Edgeworthia chrysantha ‘Snow Cream’ is a 2000 Juniper Level Botanic Garden/Plant Delights introduction that has proven to be one of our most popular introductions. We made the original selection from a group of seed-grown plants, imported from China by Canada’s Piroche Plants in the late 1990s. We were drawn to this seedling because of the particularly large flowers, and large leaves that reminded us of a plumeria. Let me be clear that all Edgeworthia chrysantha seedlings are nice, but there is certainly a significant difference between flower and leaf sizes of seed-grown plants.
Below are photos from our winter open nursery and garden days this year, where our garden specimens never cease to amaze visitors with both its sweetly scented flowers and amazing floral show. Sadly, no matter how many we propagate, it never seems to be enough to meet the demand. A more open site results in a much better floral show. Hardiness is Zone 7a – 10b.
One of our most popular introductions is Edgeworthia ‘Snow Cream’…a plant we first selected back in 1995…long before more than a handful of gardeners had even heard of the Chinese native genus.
The late JC Raulston grew a plant, known then as Edgeworthia papyrifera, just outside of the arboretum lath house back in the early 1990s, when I was Curator of the Shade House. It was a fascinating plant that I remember watching each winter as the tight white buds burst into yellow flowers. There was little detectable floral fragrance, the plant never exceeded 3.5′ in height, and it suffered mightily in cold NC winters. I was still entranced by the plant and propagated several and planted them around the NC State Fairgrounds, where I worked full time.
An interesting back story is that a population of Edgeworthia papyrifera was discovered along Wolf Creek in Rabun County, Georgia back in 1971. Author Wilbur Duncan and other native plant researchers were shocked and puzzled to find this new plant growing in the wild until it was later determined to be escapees, probably circuitously from an earlier 1903 introduction by the USDA..
In June 1995, I was visiting plantsman Roger Gossler at his family nursery, Gossler Farms, in Oregon. Roger had just received a shipment of edgeworthia from Piroche Plants in Canada. Since I had tried in vain to track down Edgeworthia chrysantha, I was thrilled at my luck in finally finding it. Going through their batch of seed-grown plants, I chose one that had the largest foliage and best form, which we eventually named E. ‘Snow Cream’.
For those who don’t know the Piroche Plants story, let me share. Back in the early 1990s, Canadian nurseryman/plantsman, Pierre Piroche was able to do what no one else had been able to manage and import quite a large number of very rare, commercially unobtainable plants, both woody and perennial from China. The story goes that Piroche first established a nursery in Bhutan that was able to import plants directly from China and then ship them on to Canada. Keen plant collectors around the country scooped up these gems until the Chinese import program sadly ended a couple of years later. Without his work, who knows if and when these superb forms of Edgeworthia chrysantha would have reached the US. A plantsman’s salute is in order for Pierre Piroche.

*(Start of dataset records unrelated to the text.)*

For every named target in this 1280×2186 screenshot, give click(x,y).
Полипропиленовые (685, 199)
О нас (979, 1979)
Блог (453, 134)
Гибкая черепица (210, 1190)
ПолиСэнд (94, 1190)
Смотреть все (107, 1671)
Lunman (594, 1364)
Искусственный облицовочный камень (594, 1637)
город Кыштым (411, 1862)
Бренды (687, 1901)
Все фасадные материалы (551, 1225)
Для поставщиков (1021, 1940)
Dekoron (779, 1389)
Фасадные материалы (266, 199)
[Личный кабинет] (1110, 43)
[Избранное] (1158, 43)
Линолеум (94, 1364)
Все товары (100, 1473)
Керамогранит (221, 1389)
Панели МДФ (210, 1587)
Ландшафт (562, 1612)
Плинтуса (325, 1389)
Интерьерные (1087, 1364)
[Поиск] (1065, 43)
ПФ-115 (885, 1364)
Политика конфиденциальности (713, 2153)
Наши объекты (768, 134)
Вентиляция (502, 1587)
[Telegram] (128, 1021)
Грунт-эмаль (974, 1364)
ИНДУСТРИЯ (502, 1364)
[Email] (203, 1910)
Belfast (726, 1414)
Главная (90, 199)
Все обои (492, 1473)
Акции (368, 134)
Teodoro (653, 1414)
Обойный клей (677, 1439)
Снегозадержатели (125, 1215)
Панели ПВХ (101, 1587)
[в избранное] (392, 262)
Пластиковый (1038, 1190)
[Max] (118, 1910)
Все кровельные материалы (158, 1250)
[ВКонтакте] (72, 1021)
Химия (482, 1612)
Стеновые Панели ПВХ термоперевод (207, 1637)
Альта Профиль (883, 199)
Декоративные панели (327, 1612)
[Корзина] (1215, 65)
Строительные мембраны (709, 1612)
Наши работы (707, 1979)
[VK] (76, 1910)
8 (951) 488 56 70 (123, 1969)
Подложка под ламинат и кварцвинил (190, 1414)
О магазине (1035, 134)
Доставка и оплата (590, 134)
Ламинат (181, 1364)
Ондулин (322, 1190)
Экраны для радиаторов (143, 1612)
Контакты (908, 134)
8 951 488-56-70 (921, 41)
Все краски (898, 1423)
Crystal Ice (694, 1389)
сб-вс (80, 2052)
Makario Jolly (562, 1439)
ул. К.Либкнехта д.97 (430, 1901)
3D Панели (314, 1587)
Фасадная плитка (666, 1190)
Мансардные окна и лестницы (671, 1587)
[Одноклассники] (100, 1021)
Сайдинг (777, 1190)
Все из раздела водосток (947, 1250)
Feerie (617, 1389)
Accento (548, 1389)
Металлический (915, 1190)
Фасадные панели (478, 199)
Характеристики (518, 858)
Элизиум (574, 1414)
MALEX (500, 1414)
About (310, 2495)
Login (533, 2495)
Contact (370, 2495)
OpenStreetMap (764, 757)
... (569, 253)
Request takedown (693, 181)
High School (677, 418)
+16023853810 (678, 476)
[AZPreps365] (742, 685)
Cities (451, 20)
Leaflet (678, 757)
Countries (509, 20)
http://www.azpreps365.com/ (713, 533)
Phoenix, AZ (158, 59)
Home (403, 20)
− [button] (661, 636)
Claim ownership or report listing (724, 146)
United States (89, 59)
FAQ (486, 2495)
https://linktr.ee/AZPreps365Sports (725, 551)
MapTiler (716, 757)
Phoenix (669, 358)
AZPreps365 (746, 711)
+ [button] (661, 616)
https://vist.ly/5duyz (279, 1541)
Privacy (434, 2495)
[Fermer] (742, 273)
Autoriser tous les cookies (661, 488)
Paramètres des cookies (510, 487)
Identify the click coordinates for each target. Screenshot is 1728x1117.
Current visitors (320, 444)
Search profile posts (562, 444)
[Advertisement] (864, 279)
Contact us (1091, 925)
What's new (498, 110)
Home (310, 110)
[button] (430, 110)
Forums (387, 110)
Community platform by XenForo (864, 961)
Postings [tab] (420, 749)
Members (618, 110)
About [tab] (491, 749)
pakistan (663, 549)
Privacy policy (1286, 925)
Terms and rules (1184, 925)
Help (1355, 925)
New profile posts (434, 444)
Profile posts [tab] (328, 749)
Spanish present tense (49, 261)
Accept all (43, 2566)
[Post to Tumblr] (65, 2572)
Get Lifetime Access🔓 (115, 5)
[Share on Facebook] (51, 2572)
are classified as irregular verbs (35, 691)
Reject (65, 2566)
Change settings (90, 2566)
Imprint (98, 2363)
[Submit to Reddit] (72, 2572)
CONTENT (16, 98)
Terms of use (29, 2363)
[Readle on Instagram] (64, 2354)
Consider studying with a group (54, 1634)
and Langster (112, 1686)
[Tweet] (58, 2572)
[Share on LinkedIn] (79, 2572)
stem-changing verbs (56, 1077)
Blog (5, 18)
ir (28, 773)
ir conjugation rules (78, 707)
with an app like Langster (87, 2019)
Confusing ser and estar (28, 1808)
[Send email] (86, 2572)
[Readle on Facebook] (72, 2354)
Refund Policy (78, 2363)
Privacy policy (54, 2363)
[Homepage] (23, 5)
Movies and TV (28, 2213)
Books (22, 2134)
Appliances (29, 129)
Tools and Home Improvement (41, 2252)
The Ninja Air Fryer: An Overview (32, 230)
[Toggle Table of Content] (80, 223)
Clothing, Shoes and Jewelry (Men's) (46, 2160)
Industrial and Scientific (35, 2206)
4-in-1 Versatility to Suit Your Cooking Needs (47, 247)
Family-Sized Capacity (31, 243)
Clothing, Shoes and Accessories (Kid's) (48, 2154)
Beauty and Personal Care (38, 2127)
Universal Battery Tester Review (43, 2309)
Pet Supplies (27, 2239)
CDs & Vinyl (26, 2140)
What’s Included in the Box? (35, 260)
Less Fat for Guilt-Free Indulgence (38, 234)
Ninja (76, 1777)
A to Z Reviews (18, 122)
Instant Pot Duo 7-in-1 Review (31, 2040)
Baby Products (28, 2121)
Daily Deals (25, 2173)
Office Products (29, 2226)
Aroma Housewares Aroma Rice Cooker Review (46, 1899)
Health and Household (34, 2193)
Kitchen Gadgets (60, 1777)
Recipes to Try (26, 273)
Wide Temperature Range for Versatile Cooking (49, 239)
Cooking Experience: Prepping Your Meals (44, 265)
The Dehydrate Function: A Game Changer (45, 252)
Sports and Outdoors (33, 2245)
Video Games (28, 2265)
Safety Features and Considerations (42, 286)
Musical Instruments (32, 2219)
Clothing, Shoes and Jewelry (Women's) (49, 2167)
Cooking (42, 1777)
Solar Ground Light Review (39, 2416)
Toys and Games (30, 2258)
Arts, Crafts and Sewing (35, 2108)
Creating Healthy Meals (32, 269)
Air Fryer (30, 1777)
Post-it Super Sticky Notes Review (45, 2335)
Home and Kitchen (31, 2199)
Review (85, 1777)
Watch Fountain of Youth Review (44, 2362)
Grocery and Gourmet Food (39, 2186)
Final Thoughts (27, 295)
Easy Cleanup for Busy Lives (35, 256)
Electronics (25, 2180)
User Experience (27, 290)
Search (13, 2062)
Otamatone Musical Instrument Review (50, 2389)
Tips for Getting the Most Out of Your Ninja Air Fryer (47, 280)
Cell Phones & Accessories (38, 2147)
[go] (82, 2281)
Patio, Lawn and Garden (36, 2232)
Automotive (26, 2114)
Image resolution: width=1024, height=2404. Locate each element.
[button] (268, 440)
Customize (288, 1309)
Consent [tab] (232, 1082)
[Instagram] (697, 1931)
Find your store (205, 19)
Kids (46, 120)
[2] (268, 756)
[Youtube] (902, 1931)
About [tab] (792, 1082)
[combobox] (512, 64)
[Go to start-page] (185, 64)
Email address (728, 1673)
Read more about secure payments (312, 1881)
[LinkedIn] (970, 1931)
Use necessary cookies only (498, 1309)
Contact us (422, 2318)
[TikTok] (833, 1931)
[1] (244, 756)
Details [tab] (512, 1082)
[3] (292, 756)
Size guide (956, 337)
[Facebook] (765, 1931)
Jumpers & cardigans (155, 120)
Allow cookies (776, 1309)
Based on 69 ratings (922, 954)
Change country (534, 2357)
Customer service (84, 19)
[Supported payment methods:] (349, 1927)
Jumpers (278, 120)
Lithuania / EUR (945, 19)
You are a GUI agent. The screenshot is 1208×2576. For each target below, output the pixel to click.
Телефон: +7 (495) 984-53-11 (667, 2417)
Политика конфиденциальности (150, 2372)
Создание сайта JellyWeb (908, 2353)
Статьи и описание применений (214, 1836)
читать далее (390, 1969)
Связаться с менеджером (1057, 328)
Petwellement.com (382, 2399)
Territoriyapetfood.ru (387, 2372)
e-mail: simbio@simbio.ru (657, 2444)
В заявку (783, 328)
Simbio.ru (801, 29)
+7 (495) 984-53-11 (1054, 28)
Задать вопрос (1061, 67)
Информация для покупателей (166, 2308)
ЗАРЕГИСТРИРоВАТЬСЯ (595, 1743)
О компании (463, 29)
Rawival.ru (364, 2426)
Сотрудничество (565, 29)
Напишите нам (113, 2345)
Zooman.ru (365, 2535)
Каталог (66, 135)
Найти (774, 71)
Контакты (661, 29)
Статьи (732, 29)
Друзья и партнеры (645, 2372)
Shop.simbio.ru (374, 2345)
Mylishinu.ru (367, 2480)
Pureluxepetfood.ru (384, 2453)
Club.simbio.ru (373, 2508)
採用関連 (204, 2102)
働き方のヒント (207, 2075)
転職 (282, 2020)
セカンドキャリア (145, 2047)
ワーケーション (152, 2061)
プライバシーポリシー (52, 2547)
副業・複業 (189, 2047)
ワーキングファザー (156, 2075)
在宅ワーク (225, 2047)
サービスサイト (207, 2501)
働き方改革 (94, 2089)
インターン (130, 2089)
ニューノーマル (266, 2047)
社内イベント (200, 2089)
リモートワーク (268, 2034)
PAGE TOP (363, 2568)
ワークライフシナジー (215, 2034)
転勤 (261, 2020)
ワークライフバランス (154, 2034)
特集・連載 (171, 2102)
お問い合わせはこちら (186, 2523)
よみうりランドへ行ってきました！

Edgeworthia taxonomy continues to be a moving target. The long known name Edgeworthia papyrifera was shot down when DNA studies showed that it was simply the diploid form of the triploid, and earlier published Edgeworthia chrysantha. Later, researchers dug up the yet earlier published name, Edgeworthia tomentosa (formerly Magnolia tomentosa)…a name which other researchers noted, is invalid since it was not correctly published.
Some folks have tried the orange flowered edgeworthia (‘Akebono’) that shows up in the market from time to time. Sadly, it’s the non-fragrant diploid form that has very little winter hardiness. We gave up on this in the mid-1990s after killing it our prerequisite three times. I am excited to share that a new orange-flowered form of the hardy fragrant form is finally poised to hit the market in the next few years.
Below are a few shots of Edgeworthia ‘Snow Cream’ at JLBG this week in it’s full blaze of glory. The daphne-like fragrance is akin to walking by a department store fragrance counter. Because of our consistently cool winter, flowering this year is about 2-3 weeks behind normal. We have found that edgeworthia grows equally as well in light shade or part sun…as long as the soil is well drained. Mature size seems to be in the 7-8′ range. To quote the late Paul Harvery…”Now you know the rest of the story.”